堀を渡る橋には兵がずらりと並び、館の前庭にも鎧姿の兵士たちが立ち並んでいた。


「……こんなに兵が……」

ミリアが小声で呟く。


門が開き、重々しい足取りで出迎えに出てきたのは、壮年の貴族――セルヴァーナ伯爵だった。

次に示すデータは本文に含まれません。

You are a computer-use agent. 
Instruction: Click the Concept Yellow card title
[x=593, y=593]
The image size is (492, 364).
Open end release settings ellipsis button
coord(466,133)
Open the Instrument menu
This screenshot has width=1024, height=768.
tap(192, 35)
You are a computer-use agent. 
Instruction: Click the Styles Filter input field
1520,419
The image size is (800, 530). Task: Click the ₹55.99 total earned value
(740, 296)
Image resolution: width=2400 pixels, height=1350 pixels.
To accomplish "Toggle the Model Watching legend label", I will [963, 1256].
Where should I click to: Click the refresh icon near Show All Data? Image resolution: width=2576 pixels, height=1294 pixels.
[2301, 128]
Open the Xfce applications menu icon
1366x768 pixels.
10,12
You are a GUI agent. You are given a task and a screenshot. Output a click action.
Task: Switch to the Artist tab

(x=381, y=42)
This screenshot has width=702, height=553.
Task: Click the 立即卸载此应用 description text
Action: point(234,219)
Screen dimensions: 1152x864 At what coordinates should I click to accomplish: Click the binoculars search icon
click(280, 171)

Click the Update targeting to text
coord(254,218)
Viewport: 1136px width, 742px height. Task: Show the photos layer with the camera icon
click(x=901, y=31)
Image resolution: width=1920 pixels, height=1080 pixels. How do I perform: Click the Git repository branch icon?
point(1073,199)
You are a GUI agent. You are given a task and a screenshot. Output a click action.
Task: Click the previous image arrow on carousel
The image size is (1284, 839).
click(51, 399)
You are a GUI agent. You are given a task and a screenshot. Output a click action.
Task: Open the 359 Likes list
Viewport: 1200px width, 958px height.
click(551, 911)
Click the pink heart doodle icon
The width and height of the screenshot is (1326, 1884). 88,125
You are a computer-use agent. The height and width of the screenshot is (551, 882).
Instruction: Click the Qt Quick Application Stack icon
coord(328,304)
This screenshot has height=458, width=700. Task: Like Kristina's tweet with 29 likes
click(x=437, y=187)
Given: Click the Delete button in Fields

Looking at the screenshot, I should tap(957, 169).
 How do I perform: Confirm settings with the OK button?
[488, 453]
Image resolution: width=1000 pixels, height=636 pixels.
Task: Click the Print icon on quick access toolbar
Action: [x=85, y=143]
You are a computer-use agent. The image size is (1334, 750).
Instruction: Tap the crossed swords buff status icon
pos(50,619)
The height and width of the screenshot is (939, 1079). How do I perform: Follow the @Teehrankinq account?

銀髪に深い皺を刻みながらも、その眼差しは鋭さを失っていない。


「よくぞおいでくださいました、ルクシア殿下」

伯爵は恭しく頭を垂れ、丁重に言葉をかけた。


ルクシアは一歩前に出て、形式的に微笑む。

「……ご配慮、痛み入ります。ですが、今の私はただの亡国の娘に過ぎません。どうか“殿下”はおやめください」


声は澄んでいたが、そこに温かみはなかった。

伯爵の眼には、その言葉の奥に潜む諦念と執念――復讐だけを見つめる影が映った。


「……なるほど」

伯爵は静かに頷いた。


その横で、ミリアが待ちきれずに口を開いた。

「お祖父様、私たちは――」


だが、伯爵は彼女を一瞥しただけで言葉を遮った。

「後で話そう。まずは客人を迎えるのが先だ」


「……」

ミリアは唇を噛みしめる。幼い頃から変わらぬ厳しさに、苛立ちが込み上げた。


館へと通される途中、ルクシアの目が鋭く動いた。

庭の片隅に、森で見かけたのと同じ一団――武装した兵士たちの姿があったのだ。


「……あの兵たち。あれは……?」

ルクシアの問いに、セルヴァーナは一瞬だけ言葉を選ぶように目を細めた。


「……国王に反旗を翻す者が、各地で勢力を結びつき強めています。

表向きは王都警備の兵だが、実際はその動きに備えてのことです」


「反乱軍……」

ルクシアの蒼い瞳が揺れる。


伯爵は立ち止まり、振り返ってルクシアを見つめた。

「殿下。――どうか、この戦に深入りなさらぬように」


「……」


「あなたは戦場の駒ではない。血塗られた争いに飲まれるべきではない。

私にとって、あなたはただ……昔日の歌姫であってほしいのです」


やんわりとした声でありながら、その言葉には決意が宿っていた。

それは――王家の亡霊を担ぎ出すことを拒む意思。

ルクシアを戦の象徴ではなく、一人の“お姫様”として守ろうとする思い。


しかしルクシアは、かすかに唇を引き結んだ。

「……お気遣い、感謝いたします」

淡々とした声。その奥で、復讐への炎は消えずに燃えていた。


そのやり取りを見ていたミリアは、胸の奥で拳を握りしめる。

(……お祖父様は、どうしてルクシア様を信じてくれないの……!)


館の門が閉じる音が、三人の間に重い沈黙を落とした。